Choosing The Right Approach For Awarding Incentives
1. Rewards should be tied to specific behaviors.
Want a great example of a meaningless reward? When it’s simply given out “for a job well done.” What does that even mean? To a somewhat paranoid or introverted employee, they might even assume that such a vague reason is condescending, the incentive equivalent of an “A for Effort.”
Instead, make sure your incentives are always tied to specific behaviors. If this sounds a bit Pavlovian, well, it is. Encouraging certain behaviors through positive reinforcement is one of the oldest training methods in the book, one that works time and again. Whenever a partner receives an incentive, they should always know exactly why they were chosen to receive it.
2. Incentives are accomplishments, not entitlements.
We touched on this in our previous blog about why SPIFs are often problematic, particularly when given out in large numbers. Incentives should rarely -if ever- be given out wholesale, or as a large-scale giveaway regardless of performance. At best, this will fail to encourage the behavior your want to see from your partners and their employees. At worst, the workforce will start to see themselves as being entitled to these incentives and morale will drop if they are ever taken away.
The occasional giveaway is fine, such as a Christmas bonus of some sort – but make sure the messaging makes it clear that it’s a one-time gift, not a reward or something one should expect to see happen often.

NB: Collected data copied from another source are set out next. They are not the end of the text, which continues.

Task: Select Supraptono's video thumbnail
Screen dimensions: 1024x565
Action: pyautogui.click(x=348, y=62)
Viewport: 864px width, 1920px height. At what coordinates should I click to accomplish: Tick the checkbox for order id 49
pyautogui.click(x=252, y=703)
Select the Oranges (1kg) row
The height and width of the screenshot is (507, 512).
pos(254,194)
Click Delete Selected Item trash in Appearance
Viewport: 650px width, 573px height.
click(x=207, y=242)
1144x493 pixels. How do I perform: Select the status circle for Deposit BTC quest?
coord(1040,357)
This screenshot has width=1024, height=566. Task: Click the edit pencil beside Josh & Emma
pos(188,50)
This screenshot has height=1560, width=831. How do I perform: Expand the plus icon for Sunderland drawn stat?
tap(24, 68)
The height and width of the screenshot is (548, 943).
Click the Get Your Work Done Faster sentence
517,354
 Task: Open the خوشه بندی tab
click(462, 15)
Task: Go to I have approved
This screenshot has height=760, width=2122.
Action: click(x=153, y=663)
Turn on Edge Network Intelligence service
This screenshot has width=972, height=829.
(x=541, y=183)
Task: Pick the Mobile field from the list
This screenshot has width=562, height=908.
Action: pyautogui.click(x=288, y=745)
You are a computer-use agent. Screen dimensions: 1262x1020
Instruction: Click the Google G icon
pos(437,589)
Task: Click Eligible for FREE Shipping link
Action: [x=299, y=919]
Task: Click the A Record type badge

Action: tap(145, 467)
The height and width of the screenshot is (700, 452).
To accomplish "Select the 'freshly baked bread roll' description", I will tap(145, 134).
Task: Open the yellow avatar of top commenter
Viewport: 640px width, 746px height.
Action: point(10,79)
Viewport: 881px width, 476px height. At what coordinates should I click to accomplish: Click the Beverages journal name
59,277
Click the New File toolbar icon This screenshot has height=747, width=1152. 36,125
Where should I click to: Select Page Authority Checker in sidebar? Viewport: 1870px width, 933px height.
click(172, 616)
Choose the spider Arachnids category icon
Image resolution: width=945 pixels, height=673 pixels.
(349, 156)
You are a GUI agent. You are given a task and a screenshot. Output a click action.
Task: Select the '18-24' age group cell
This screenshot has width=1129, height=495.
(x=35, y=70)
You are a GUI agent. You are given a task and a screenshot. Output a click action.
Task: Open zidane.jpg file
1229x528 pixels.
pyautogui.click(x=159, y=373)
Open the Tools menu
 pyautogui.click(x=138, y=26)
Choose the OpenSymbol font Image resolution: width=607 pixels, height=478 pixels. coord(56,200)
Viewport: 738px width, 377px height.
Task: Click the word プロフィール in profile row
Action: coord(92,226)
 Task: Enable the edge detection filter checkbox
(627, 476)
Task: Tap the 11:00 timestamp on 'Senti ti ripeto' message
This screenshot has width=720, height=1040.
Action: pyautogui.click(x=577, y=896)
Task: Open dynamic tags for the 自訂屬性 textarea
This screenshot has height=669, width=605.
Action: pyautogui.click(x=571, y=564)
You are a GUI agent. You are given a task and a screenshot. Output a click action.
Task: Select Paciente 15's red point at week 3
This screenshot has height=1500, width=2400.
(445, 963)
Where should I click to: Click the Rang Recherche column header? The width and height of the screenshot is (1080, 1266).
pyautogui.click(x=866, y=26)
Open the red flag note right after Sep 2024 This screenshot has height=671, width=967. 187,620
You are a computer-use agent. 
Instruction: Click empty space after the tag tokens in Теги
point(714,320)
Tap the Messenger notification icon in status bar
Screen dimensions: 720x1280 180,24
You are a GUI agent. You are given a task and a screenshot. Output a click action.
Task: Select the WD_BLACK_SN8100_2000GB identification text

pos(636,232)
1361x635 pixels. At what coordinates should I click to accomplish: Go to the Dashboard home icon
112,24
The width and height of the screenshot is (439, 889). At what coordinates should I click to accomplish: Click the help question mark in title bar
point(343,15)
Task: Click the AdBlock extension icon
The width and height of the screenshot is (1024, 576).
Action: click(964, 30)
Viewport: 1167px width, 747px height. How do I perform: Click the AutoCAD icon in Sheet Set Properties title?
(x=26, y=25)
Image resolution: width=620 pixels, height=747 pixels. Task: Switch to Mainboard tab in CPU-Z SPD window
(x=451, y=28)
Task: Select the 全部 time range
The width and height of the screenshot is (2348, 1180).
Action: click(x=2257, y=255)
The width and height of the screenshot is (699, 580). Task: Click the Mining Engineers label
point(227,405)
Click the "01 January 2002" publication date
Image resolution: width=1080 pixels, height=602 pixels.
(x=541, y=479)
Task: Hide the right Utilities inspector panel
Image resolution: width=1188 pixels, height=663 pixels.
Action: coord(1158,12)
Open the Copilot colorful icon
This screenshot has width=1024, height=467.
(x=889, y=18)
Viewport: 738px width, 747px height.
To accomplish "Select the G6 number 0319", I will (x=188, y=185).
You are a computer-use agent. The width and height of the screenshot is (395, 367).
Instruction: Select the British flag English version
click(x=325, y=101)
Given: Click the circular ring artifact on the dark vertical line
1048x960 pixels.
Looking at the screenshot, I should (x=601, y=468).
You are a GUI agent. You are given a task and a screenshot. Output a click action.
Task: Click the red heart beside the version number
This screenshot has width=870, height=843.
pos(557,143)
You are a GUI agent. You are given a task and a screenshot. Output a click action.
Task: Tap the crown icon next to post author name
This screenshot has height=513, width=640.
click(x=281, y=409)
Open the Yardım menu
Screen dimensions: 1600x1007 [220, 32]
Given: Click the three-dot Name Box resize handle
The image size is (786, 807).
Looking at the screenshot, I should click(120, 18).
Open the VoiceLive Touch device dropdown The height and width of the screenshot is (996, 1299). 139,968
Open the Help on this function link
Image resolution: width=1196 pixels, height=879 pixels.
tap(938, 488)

3. Effective incentives are memorable.
Again, this seems obvious, but it’s worth thinking hard about: Are your incentives memorable? If not, they aren’t doing as good a job as they could at encouraging successful behavior among your partners.
There are two main roads to memorability.
- 1. Make the incentive unique. Possibly the best-ever example of this is the (in)famous Mary Kay car giveaway. Mary Kay didn’t just give away cars to their top performers, but cars which were themselves unique due to their bright pink custom paint job. Obviously, we’re not saying you need to give away cars – but think about how you can take the incentives you do have and “dress them up” to make them more notable.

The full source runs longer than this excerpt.